TIE Fighters & Cephalopods

             So, progress on my projects has been slow. My lack of a steady income is certainly a factor. I have completed the designs of the Jawa & Batavus cylinders I hope to someday produce, and I have nearly finished rebuilding a new vacu-forming rig for the flywheel covers. But its been a long while since a post and I have other interests outside bikes.

             So... Everybody knows what a TIE Fighter is right? The Galactic Empire's ubiquitous cannon fodder spaceships from Star Wars. Well, if you're a apex-level Nerd like me, you'll remember that "TIE" stands for Twin Ion Engine. In the Star Wars universe, the 'wings' on the TIE Fighter are actually solar panels, collecting energy to be used continuously. Well as it turns out, the next manned spacecraft effort may use this very concept. Not some watered down, lame, real world equivalent but pretty much exactly as pictured in the movies.

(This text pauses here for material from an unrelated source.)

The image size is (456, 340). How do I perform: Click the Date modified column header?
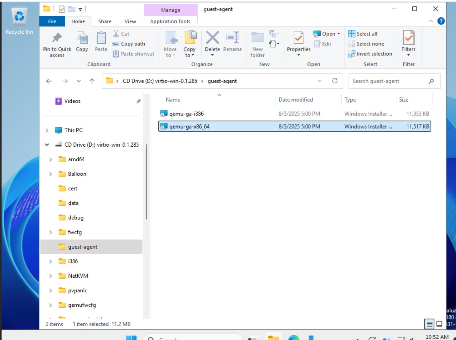[296, 100]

          The idea was old even before George Lucas got his mitts on it. Sometimes Nazi, other times American, All-the-Time Rocket Genius Werner Von Braun first posited the idea back during the V-2 program in WWII. NASA built working a working example in 1959, and the Soviets used them as maneuvering thrusters since 1972. Critical issues with output prevented them being any more significant than that. Ion Propulsion works great in space, because of the ultra-high particle velocities responding to the Lorentz Force, rather than thermal conductivity in a conventional chemical rocket. After several expensive probe failures in the 90's NASA decided that rather than building complex, multi-purpose "Big Mission" projects; a slate of quick to launch, cheap to build, limited scope projects might bring better returns. Such was the case with Deep Space 1, a high-risk advanced technology project that intercepted an asteroid (with photography, not laser cannons). Because of its solar-powered Ion Rocket engine, and its autonomously functioning software, Deep Space 1 was able to chase down the comet Borrelly in 2001, years after it's mission with the asteroid was complete in 1998. (Deep Space 1 is still flying, btw)

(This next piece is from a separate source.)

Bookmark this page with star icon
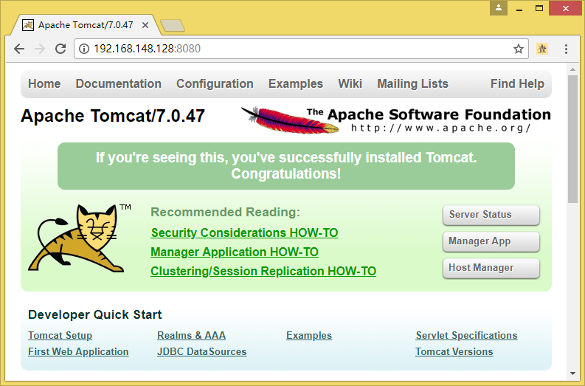This screenshot has height=386, width=585. (519, 49)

           Those of you who have read the blog awhile may remember my rant/obituary about manned spaceflight coming to a close : "To boldly go... way off topic" - may remember my conclusion that the biggest obstacle to our objectives in space is the crux politics down here on earth. Those plucky NASA eggheads may have done it: a politics-proof space craft? Walking away from the rubble of Constellation, the mothball smell of the soon-retired Shuttle fleet and now tasked with Obama's hope to land on an asteroid, or maybe Mars or whatever. Mark Holderman and Edward Henderson have developed a new concept, with the core innovation of dealing with the World as it is right now.

                The concept is called Nautilus-X . It's a modular deep space exploration craft that can be configured for either a trip to the moon, to Mars, or a 2 year voyage to chase down an asteroid. (provided the on-board android doesn't try to murder you all) Because Nautilus-X uses almost all off-the-shelf componentry, like solar panels from a Hughes satellite, the same manipulator arm & docking module from the International Space Station, vast savings in both costs and time can be had. Nautilus-X uses some new technologies to manage the problems of long-term space flight (like cancer-causing cosmic particles, long term muscular atrophy). A major component of this plan is that it doesn't require a large amount of fuel, like a conventional rocket, just a small tank of Xenon gas to serve as the catalyst/substrate in the otherwise Solar-powered Ion engine. Like the Battlestar Galactica and the USS Enterprise of old, Nautilus-X will be assembled in space, tugged up in parcels by unmanned commercial rockets. Here are some images of the ship in two versions. Note the centrifugal ring, Nice!

Light:




Heavy:






So let's review. Nautilus-X is:
1.Cheap.
2.Versatile for Multiple missions.
3.Realistic.
4.Available right now.

2 comments:

Philip Patrie said...

Let's split one

Heth said...

Interesting, so if it uses ion drives would a trip to say Mars be too agonizingly slow for a manned mission?